Alcohol may be losing its cool. According to the National Survey on Drug Use and Health, the percentage of adults aged 18 to 25 who reported drinking alcohol has decreased from about 60% in 2003 to nearly 50% in 2021. Plus, the non-alcoholic beverage industry is booming: Between August 2021 and August 2022, there was an almost 21% increase in sales of non-alcoholic wine, beer, and liquor.
Sobriety is no longer just for those with alcohol use disorder: Choosing to be sober or sober curious has now become more of a lifestyle choice that anyone can make with less shame and stigma attached — regardless of whether you have a problem with alcohol. But what’s causing this culture shift toward the sober curious movement, and should you reconsider how much you drink?
Why is alcohol losing its appeal?
The biggest change is that “there's a lot less stigma about not drinking,” says Amanda E. White, a licensed counselor and the author of “Not Drinking Tonight.” Being sober used to be the same as “admitting you were an alcoholic — that was the only reason to not drink,” she says. Nowadays, going sober is more socially acceptable, even cool.
While it’s hard to quantify how much young people are drinking — or not drinking — there are some theories as to why this trend toward sobriety is growing. Some research points to the heightened popularity of marijuana among younger generations. While other studies say it could also be because millennials and Gen Z are more health-conscious than their older peers.
How bad is alcohol for you, really?
The headlines about studies on alcohol can be misleading. One week, you might see a story that says "even a little alcohol can harm your health." Next, you’ll read a story about how alcohol might improve heart health by reducing stress. So, what’s the truth?
While alcohol affects everyone differently, and the health risks depend on many factors (like pre-existing conditions or frequency of use), more and more evidence points to the safest amount of alcohol being none.

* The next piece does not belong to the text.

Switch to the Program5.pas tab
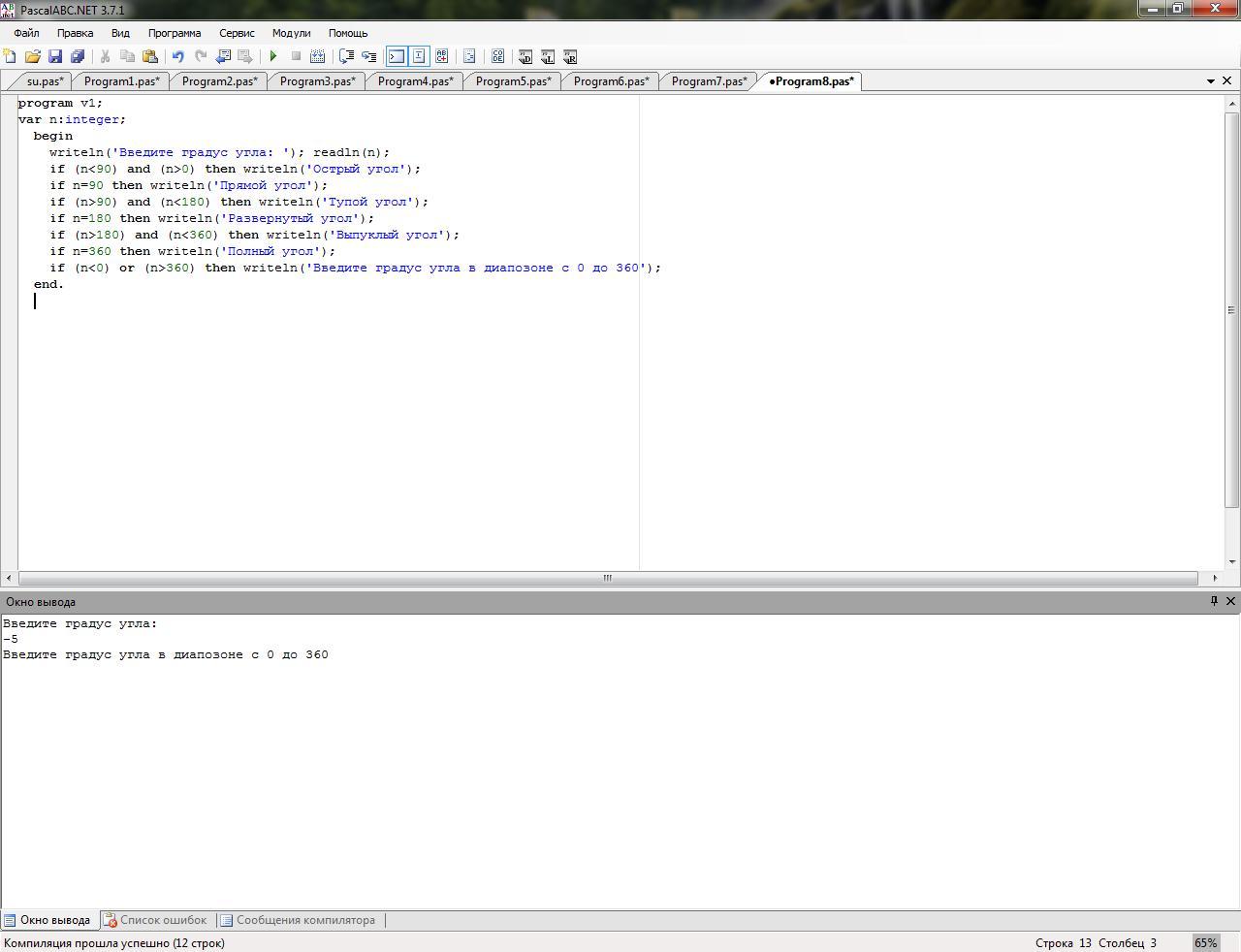 (x=513, y=81)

Alcohol effectively acts as a poison to your cells, according to Andrew Huberman, Ph.D., a neuroscientist at Stanford University School of Medicine and the host of the “Huberman Lab” podcast. “It can pass into all the cells and tissues of your body … unlike a lot of substances and drugs that actually attach to the surface of cells,” he explains in a podcast episode about alcohol’s health effects. That’s why alcohol’s impacts can span nearly every organ and system in the body — causing issues ranging from heart problems and high blood pressure, strokes, lung damage, liver problems, deterioration of muscles, weakened bones, and cancer, according to the National Institute on Alcohol Abuse and Alcoholism.
Is it time to start being sober (curious)?
Swap in a mocktail. Rather than going all-in on mocktails, alternate booze with non-alcoholic drinks on a night out. White says many people trick themselves into thinking they need another, but they’re really just in the habit of having something to sip on or following what the rest of the group is doing.
Take time to dry out. You don’t need to commit to mocktails forever. White recommends starting with a 30-, 60-, or 90-day break from alcohol. Anything shorter may not give your body enough time to adjust, so you may not feel the health benefits (such as better sleep or reduced anxiety).
Be direct about your choices. If you choose to hit pause on drinking, White recommends being open about your decision with other people. This can help you stay accountable and will hopefully make it easier to respond when people ask why you’re not drinking.
Gen Z and millennials have opened up the conversation for people of all ages to evaluate their relationship with alcohol. With more and more menus featuring delicious mocktails to keep up with demand for low- or no-booze options, alcohol may not always be the dominant social lubricant it is today.